Given data
○ ○ ○ ○

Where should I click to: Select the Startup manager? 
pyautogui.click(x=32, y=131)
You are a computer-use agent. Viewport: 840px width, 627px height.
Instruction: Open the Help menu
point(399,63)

○ ○ ○ ○

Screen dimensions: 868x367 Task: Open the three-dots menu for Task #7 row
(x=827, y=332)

○ ○ ○ ○

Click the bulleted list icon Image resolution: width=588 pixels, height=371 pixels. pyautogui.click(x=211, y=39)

○ ○ ○ ○

Problem requirements
Your answer should be the lines of the material above that include "width".

Output below
You are a computer-use agent. Viewport: 840px width, 627px height.
Click the bulleted list icon Image resolution: width=588 pixels, height=371 pixels. pyautogui.click(x=211, y=39)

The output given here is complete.